Installing VSTO 2005 on a Server, Problem or not a Problem?

Published 31 August 04 03:18 PM | chris 

I've been listening to a superb presentation by Andrew Clinick about programming against Microsoft Word and Excel on the server with Visual Studio Tools for Office 2005 (via Whidbey Beta 1). For those with a background in programming Word and Excel will know that server programming has always been unsupported by Microsoft and since Office is an application intended to be used by a user it's less that predictable on a server. Long story short: you need a very good reason and a good testing team if you want to automate Word and Excel on the server.

Visual Studio Tools for Office 2005 (VSTO 2005 for short) includes an exciting new feature that in a nutshell, allows you to programmatically add, change and delete data in a Word and Excel document without installing Word and Excel on the server. This is useful in a number of document generation scenarios for the server. For example: Producing time consuming reports on the server, prepping a financial model for a customer on the server, and many other scenarios.

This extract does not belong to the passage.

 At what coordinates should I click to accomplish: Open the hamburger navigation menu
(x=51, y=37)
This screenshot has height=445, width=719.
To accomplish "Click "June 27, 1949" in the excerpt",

I do have one issue with an aspect of VSTO 2005 server programmability. To use the server programmability, you will need to run an installer (probably an MSI) on the server where the VSTO 2005 server programmability is to be used. The reason this concerns me is that developers in general have limited access to the server and installing software on the server can be a corporate red tape nightmare. I find that this requirement is contrary to the XCOPY ASP.NET deployment model where I develop my solution locally and I copy it to a remote directory where I do have access rights and it just works.

So is this a big deal or not? In my book it is. What do you think? No big deal? Big Deal? You don't care?